Material to process:
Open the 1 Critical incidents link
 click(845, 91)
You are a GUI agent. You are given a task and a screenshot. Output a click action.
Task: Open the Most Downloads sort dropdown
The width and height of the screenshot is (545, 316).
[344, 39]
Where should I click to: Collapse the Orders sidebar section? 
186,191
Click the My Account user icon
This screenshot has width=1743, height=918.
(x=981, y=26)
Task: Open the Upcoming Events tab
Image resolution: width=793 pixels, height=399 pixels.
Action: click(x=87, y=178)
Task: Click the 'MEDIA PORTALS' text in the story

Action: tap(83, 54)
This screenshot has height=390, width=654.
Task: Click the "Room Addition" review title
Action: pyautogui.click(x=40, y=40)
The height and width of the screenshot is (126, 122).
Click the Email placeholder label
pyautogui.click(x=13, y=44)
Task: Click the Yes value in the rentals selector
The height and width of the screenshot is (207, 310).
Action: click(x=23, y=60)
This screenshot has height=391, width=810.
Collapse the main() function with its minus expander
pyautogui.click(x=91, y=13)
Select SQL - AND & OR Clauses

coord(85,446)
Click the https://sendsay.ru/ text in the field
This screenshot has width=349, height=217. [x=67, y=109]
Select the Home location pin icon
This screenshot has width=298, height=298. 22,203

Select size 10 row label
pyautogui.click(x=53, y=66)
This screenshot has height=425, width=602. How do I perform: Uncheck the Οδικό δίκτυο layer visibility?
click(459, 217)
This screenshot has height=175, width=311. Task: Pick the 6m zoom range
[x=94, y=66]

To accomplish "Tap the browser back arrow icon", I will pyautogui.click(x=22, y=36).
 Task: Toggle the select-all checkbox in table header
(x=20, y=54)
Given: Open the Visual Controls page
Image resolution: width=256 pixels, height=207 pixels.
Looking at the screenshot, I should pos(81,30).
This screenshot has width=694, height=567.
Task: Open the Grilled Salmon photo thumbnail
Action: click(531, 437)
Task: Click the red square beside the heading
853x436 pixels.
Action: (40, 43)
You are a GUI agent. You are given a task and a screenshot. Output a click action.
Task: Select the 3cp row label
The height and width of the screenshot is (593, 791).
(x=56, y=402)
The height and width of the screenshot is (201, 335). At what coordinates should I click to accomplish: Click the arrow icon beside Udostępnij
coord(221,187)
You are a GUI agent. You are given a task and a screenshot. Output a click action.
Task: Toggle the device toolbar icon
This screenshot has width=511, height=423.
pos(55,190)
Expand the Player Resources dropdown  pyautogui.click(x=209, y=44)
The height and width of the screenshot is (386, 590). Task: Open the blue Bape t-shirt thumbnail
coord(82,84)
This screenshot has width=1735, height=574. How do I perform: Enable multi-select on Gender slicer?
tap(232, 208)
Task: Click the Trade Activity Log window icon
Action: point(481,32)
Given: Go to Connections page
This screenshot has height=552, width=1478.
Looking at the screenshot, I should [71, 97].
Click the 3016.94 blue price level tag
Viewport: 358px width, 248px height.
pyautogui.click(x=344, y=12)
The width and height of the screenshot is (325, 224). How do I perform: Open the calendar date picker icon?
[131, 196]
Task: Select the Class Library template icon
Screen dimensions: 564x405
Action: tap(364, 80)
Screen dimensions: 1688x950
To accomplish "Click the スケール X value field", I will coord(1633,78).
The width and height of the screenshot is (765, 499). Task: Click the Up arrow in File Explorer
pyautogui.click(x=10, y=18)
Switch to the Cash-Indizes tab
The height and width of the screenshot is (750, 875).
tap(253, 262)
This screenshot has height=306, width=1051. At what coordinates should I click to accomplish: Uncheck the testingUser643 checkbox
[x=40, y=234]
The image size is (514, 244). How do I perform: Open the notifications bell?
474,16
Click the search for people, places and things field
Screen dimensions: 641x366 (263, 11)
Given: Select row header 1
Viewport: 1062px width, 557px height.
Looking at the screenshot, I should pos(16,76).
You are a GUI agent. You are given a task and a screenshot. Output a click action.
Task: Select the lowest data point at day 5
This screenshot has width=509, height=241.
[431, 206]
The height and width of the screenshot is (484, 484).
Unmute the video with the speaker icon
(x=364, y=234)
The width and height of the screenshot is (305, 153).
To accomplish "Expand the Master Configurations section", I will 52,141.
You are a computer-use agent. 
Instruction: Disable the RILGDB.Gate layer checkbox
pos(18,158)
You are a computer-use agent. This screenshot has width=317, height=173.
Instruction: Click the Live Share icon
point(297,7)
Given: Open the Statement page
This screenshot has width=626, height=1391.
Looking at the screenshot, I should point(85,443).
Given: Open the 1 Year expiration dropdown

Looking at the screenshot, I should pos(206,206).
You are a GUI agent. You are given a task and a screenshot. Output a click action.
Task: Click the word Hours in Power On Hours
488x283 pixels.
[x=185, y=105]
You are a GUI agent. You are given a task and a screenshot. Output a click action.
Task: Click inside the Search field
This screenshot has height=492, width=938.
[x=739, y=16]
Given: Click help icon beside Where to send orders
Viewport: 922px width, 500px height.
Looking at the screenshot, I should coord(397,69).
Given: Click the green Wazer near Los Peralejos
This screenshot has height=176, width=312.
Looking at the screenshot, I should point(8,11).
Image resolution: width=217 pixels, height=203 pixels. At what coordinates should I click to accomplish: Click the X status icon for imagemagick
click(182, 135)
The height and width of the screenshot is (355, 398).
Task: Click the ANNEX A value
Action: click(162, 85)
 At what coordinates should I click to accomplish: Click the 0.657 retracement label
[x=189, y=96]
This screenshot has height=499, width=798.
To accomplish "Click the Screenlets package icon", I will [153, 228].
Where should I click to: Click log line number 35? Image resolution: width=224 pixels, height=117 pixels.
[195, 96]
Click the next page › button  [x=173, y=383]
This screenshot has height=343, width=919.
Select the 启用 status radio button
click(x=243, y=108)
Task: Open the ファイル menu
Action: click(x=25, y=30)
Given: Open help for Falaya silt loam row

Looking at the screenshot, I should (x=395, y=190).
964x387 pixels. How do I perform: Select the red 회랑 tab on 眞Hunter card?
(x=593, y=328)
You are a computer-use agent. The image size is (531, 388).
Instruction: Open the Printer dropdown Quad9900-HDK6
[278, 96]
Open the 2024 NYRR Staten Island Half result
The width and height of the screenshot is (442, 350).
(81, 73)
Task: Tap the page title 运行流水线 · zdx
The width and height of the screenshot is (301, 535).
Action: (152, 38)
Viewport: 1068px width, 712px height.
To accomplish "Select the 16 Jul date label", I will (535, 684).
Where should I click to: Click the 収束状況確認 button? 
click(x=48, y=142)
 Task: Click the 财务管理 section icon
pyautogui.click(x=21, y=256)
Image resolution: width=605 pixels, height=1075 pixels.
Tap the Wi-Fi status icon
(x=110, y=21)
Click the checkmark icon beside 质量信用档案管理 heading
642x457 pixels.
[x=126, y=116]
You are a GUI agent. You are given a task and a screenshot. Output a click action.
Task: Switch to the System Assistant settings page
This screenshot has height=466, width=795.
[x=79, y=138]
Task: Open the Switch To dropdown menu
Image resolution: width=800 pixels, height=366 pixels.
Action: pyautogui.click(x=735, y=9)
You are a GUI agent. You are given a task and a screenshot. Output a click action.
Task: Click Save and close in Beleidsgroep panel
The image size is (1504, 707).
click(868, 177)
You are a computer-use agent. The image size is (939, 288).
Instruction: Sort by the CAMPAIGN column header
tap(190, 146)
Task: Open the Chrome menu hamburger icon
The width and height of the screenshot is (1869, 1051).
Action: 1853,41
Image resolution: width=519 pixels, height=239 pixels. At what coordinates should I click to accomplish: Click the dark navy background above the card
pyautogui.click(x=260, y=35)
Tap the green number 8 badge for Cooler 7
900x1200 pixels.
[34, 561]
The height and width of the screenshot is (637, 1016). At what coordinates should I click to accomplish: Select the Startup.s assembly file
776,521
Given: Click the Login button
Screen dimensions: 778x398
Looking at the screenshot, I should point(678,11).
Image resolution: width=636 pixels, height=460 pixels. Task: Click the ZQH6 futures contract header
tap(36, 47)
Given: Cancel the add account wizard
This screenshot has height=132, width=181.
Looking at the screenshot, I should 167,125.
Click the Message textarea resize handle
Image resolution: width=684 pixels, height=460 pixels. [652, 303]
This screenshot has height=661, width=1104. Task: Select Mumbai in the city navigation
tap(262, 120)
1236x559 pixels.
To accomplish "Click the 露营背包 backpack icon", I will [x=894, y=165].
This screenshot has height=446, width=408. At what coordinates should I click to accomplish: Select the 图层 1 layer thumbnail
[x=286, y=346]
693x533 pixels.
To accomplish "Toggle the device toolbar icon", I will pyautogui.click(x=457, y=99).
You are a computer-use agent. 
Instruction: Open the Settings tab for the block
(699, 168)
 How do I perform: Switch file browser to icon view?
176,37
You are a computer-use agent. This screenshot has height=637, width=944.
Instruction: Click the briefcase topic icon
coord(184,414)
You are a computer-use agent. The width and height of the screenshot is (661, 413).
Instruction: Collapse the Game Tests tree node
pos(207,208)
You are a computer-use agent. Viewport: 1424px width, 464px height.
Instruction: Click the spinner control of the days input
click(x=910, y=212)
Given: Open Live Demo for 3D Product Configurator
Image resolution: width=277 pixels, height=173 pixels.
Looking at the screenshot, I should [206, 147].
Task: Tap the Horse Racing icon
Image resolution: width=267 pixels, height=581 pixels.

Directions for this task: Begin at the first line of the material above. Transcribe each line exactly, ending with the line that contains "Given: Open the Visual Controls page".

Task response:
Open the 1 Critical incidents link
 click(845, 91)
You are a GUI agent. You are given a task and a screenshot. Output a click action.
Task: Open the Most Downloads sort dropdown
The width and height of the screenshot is (545, 316).
[344, 39]
Where should I click to: Collapse the Orders sidebar section? 
186,191
Click the My Account user icon
This screenshot has width=1743, height=918.
(x=981, y=26)
Task: Open the Upcoming Events tab
Image resolution: width=793 pixels, height=399 pixels.
Action: click(x=87, y=178)
Task: Click the 'MEDIA PORTALS' text in the story

Action: tap(83, 54)
This screenshot has height=390, width=654.
Task: Click the "Room Addition" review title
Action: pyautogui.click(x=40, y=40)
The height and width of the screenshot is (126, 122).
Click the Email placeholder label
pyautogui.click(x=13, y=44)
Task: Click the Yes value in the rentals selector
The height and width of the screenshot is (207, 310).
Action: click(x=23, y=60)
This screenshot has height=391, width=810.
Collapse the main() function with its minus expander
pyautogui.click(x=91, y=13)
Select SQL - AND & OR Clauses

coord(85,446)
Click the https://sendsay.ru/ text in the field
This screenshot has width=349, height=217. [x=67, y=109]
Select the Home location pin icon
This screenshot has width=298, height=298. 22,203

Select size 10 row label
pyautogui.click(x=53, y=66)
This screenshot has height=425, width=602. How do I perform: Uncheck the Οδικό δίκτυο layer visibility?
click(459, 217)
This screenshot has height=175, width=311. Task: Pick the 6m zoom range
[x=94, y=66]

To accomplish "Tap the browser back arrow icon", I will pyautogui.click(x=22, y=36).
 Task: Toggle the select-all checkbox in table header
(x=20, y=54)
Given: Open the Visual Controls page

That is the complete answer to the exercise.